Istruzioni del compito
Indica se ciascuna affermazione concorda con il testo sulla bioraffineria di Porto Torres, rispondendo sì o no e citando alla lettera le parole che lo decidono.
1. La joint venture Matrìca riunisce Eni Versalis e Novamont.
2. I lavori dovrebbero concludersi entro il 2020.
3. A Catania si trovano i maggiori esperti di aridocoltura del cardo.

Testo fornito

+ + + + + + +

Si chiamano Eni Versalis e Novamont ma si legge Matrìca, mamma in dialetto sardo: è questo il nome della joint venture tutta italiana tra il gruppo petrolchimico e il leader nel mercato delle bioplastiche. Una unione nata per riconvertire lo stabilimento sardo di Porto Torres in una bioraffineria per la realizzazione di prodotti derivati da materie prime vegetali, cardi selvatici in particolare.
 
Nonostante le ombre accennate dalla Eni su una possibile interruzione dei lavori, i lavori dovrebbero compiersi entro il 2017, coinvolgendo un’area di 27 ettari per una produzione di 350 mila tonnellate annue di bioprodotti. In Nurra, vertice nord-occidentale della Sardegna, sede del polo di Porto Torres il Cynara cardunculus, questo il nome scientifico del cardo selvatico, alligna spontaneo, punteggiando chilometri di terreno; e per quanto poco appariscente, i suoi impieghi sono innumerevoli. Ne è nata una iniziativa ambiziosa, all’interno della quale, Catania, attraverso la sede del Cnr, svolge un ruolo di primo piano: è qui, infatti, che si trovano i maggiori esperti di aridocoltura del cardo. Conosciuta ai più come alimento umano, foraggio per animali e base per i cagli vegetali di alcuni formaggi, questa pianta è una fonte inesauribile di rivelazioni.

+ + + + + + +

Materiale estratto

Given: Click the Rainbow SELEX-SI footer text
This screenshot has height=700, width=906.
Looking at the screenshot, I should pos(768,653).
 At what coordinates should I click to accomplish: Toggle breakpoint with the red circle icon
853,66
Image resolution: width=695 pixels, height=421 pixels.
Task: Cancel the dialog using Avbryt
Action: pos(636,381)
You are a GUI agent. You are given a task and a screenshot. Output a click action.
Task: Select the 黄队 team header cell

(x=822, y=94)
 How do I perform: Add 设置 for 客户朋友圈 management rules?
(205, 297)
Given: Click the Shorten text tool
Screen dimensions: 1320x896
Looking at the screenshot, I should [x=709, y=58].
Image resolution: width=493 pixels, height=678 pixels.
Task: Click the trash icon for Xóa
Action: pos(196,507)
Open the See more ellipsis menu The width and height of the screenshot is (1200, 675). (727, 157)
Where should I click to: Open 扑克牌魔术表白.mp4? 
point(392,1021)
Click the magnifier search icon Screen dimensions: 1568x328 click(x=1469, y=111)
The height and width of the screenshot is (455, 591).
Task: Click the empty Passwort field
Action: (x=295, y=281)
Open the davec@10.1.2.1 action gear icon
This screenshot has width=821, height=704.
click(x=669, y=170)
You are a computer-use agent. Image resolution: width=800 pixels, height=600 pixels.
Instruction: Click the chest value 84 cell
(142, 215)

+ + + + + + +

Spazio risposta
1. Sì: «Si chiamano Eni Versalis e Novamont ma si legge Matrìca»
2. No: «i lavori dovrebbero compiersi entro il 2017»
3. Sì: «Catania, attraverso la sede del Cnr, svolge un ruolo di primo piano: è qui, infatti, che si trovano i maggiori esperti di aridocoltura del cardo»